По проводу донёсся стон. Маленький жуликоватый человек откусил кусок не по зубам; всю свою жизнь он проплавал как рыба в воде среди своих сомнительных делишек: адюльтеров, компрометирующих писем, а теперь течение вынесло его туда, где охотились акулы. Он ныл:
— Недаром я не хотел браться за ваше дело…
— Вы должны мне посоветовать. Я к вам приду.
— Нет! — Роу слышал, как на том конце провода у человека перехватило дыхание. Тон чуть приметно изменился: — Когда?
— В десять. Реннит, вы меня слушаете? — ему надо было кому-то объяснить. — Реннит, я ни в чем не виноват. Вы должны мне поверить. Я не имею обыкновения убивать людей.
Он, как всегда, почувствовал боль, произнеся слово «убивать», словно прикусил ранку на языке; каждый раз он произносил его как приговор себе. Быть может, если бы его повесили, он нашёл бы для себя оправдание в тот миг, когда на шее затягивалась петля, но ему предоставили целую жизнь для того, чтобы он мог размышлять о своём поступке.
Вот и сейчас он о нем размышлял — небритый человек в пыльном костюме, сидя в вагоне подземки между станцией Стокуэлл и Тотенхем— корт-роуд. (Ему пришлось сделать крюк, потому что многие станции метро были закрыты.) Сны, которые он видел ночью, вернули его к прошлому. Он вспомнил, каким он был двадцать лет назад — влюблённым, витающим в облаках, вспомнил без всякой жалости к себе, словно научно рассматривая процесс развития живого организма. В те дни он считал себя способным на героические подвиги и на такую стойкость, что она заставит любимую девушку забыть его неловкие руки и юношеские прыщи на подбородке. Все, казалось ему, сбудется. Можно смеяться над мечтами, но пока у тебя есть возможность мечтать, в тебе могут развиться те качества, о которых ты мечтаешь. Со смерти жены Роу больше не мечтал, даже во время суда он не мечтал о том, чтобы его оправдали. У него словно отсохла та часть мозга, которая управляет способностью мечтать, он был уже не способен на самопожертвование, мужество, добродетель, потому что больше о них не мечтал. Он сознавал свою утрату; мир потерял для него объёмность и стал плоским, как бумага. Ему хотелось мечтать, но он был способен теперь только на отчаяние и на хитрость, которая подсказывала ему, что к мистеру Ренниту надо подходить с оглядкой.

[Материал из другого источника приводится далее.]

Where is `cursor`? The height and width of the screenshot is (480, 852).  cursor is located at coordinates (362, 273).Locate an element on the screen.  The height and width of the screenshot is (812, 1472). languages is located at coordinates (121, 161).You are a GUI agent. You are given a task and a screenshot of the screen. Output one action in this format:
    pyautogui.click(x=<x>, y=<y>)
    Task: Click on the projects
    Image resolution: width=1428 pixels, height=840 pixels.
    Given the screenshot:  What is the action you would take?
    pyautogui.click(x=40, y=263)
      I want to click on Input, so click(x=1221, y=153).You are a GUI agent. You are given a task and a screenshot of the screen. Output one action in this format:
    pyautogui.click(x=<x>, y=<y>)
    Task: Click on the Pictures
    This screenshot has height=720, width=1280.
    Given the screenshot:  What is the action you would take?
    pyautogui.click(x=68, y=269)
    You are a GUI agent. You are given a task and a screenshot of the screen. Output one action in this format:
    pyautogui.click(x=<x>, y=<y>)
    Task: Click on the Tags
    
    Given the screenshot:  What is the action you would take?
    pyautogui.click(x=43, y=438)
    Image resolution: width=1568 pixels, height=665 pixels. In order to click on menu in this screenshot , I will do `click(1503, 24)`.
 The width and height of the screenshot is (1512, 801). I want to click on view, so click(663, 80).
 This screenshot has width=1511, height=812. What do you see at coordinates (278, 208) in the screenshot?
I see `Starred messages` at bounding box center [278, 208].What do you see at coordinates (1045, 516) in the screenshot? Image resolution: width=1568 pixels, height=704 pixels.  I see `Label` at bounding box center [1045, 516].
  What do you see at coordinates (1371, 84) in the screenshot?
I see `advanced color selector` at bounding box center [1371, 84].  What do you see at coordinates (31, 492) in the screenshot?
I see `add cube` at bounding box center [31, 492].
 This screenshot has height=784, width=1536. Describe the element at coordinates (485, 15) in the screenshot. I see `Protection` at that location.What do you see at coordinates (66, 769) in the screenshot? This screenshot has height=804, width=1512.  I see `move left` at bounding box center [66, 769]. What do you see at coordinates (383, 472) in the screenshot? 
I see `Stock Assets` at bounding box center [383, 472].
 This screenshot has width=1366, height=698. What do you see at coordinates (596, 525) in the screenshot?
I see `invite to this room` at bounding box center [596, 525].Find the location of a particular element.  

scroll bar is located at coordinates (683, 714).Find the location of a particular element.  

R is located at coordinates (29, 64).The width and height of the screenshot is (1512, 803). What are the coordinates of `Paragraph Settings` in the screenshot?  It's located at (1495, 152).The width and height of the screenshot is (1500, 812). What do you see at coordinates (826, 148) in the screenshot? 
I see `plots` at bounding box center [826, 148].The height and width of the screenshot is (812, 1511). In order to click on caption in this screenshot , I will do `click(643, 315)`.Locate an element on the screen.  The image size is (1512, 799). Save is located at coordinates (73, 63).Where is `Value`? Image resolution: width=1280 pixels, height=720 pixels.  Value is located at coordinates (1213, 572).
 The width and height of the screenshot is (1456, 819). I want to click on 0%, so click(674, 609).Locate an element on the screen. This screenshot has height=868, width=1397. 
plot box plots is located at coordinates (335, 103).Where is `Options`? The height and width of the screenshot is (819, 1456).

Сегодняшний ночной налёт, по словам газет, был слабый. Сброшено некоторое количество бомб, имеется некоторое количество убитых и раненых, в том числе и смертельно раненных. Но нигде даже самым мелким петитом не упоминалось «Предполагаемое убийство во время спиритического сеанса». Никого не волновала единичная смерть. Роу почувствовал негодование. Когда-то он был героем газетных заголовков, но если бы он стал жертвой сейчас, никто не уделил бы ему места в газетной колонке. Он ощущал себя заброшенным; никому не было дела до такого мизерного происшествия, когда ежедневно шло массовое истребление людей. Быть может, несколько пожилых джентльменов из уголовного розыска, уже переставших понимать, как их обогнало время, ещё стали бы с дозволения покладистого начальства заниматься такой чепухой, как убийство. Они, наверное, составляли бы друг для друга докладные записки, им, пожалуй, даже разрешалось бы посетить «место преступления», но Роу не верил, чтобы результаты их расследования вызвали больше интереса, чем статьи чудаковатых священников, все ещё протестующих против теории Дарвина. Он живо представил себе, как их начальство говорит: «Ох уж этот старик имярек. Мы иногда подкидываем ему кое-какие убийства, чтобы его занять. Ведь когда он был моложе, мы относились к таким вещам серьёзно, пусть думает, что от него и сейчас есть толк. Результаты дознания?.. Ну да, ему-то и в голову не приходит, что у нас нет времени читать его писанину!»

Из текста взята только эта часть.